Action Safran : +41% en 2025, une année exceptionnelle malgré le choc tarifaire d'avril
L'équipementier aéronautique signe une performance annuelle de 40,22%, triplant celle du CAC 40 (+10,42%). Une surperformance remarquable obtenue malgré une chute brutale de près de 18% en quatre jours début avril, liée aux tensions commerciales américaines. Le titre clôture à 297,40 euros, porté par des résultats 2024 records et une guidance 2025 relevée.
Un parcours en deux temps : l'embellie, puis la tempête d'avril
L'année boursière de Safran s'est jouée en deux actes bien distincts. Les premiers mois de 2025 ont vu l'action progresser régulièrement, portée par l'enthousiasme des marchés et la solidité des fondamentaux du groupe. Mais c'est entre le 2 et le 7 avril que tout a basculé : le titre a perdu 17,64% en à peine quatre jours, passant de 244,40 euros à 201,30 euros. Cette chute s'est inscrite dans un mouvement sectoriel brutal, déclenché par l'annonce des droits de douane américains et des inquiétudes sur la chaîne d'approvisionnement aéronautique. Howmet Aerospace, fournisseur stratégique de pièces pour l'industrie, évoquait à l'époque la possibilité d'interrompre certaines livraisons touchées par les tarifs douaniers. Une correction de près de 8% avait déjà été enregistrée quelques semaines plus tôt, début mars, témoignant d'une nervosité croissante du marché. La reprise s'est ensuite amorcée fin avril, mais le titre a mis plusieurs mois avant de retrouver ses plus hauts. Cette volatilité n'a toutefois pas empêché Safran d'afficher, sur l'ensemble de l'année, une surperformance de près de 30 points face au CAC 40.

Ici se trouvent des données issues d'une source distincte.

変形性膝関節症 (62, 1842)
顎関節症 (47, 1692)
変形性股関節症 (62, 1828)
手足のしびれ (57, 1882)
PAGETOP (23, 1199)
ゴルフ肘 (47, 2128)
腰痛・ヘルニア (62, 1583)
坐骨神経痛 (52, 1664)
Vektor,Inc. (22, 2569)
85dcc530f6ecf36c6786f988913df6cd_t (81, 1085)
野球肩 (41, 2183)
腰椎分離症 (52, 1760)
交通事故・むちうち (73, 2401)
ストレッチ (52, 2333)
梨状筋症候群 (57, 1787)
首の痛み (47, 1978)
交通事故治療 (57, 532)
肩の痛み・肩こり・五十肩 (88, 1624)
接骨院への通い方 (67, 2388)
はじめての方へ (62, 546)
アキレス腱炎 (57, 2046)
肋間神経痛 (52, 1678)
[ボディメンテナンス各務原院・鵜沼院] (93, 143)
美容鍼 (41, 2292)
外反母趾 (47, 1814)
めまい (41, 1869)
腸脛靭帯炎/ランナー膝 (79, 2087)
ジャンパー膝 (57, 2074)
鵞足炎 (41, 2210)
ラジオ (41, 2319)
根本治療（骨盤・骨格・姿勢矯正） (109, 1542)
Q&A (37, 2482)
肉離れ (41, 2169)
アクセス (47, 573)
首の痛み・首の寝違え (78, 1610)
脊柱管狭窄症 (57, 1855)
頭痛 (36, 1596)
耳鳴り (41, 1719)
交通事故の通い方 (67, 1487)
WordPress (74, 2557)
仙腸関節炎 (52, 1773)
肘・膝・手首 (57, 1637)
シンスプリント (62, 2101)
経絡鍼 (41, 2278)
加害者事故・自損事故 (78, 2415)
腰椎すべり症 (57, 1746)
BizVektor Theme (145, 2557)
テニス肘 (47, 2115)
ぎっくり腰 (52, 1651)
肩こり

Des résultats 2024 records qui rassurent sur la trajectoire
La performance boursière de Safran s'appuie sur des fondamentaux solides. En février 2025, le groupe a publié des résultats annuels 2024 historiques : un chiffre d'affaires de 27,32 milliards d'euros en hausse de 17,8%, un résultat opérationnel courant ajusté de 4,12 milliards (+30,1%), et un cash-flow libre de 3,19 milliards, supérieur au consensus. La marge opérationnelle a atteint 15,1%, en progression de 150 points de base, portée par l'activité après-vente civile et le retour à la rentabilité de la division Intérieurs d'Avions. Fait notable : Safran a commencé à reconnaître des bénéfices sur les contrats LEAP-1A dès 2025, après plusieurs années sans reconnaissance de marge.
Pour 2025, la guidance a été relevée : le groupe vise désormais un résultat opérationnel courant entre 4,8 et 4,9 milliards d'euros (contre 4,7 à 4,8 milliards initialement) et un cash-flow libre de 3 à 3,2 milliards, en hausse par rapport aux 2,8 à 3 milliards anticipés. La croissance du chiffre d'affaires est attendue autour de 10%, soutenue par une hausse de 15 à 20% des livraisons de moteurs LEAP. Ces perspectives, bien que révisées positivement, restent exposées aux aléas de la chaîne d'approvisionnement et à l'impact tarifaire estimé entre 100 et 150 millions d'euros en 2025.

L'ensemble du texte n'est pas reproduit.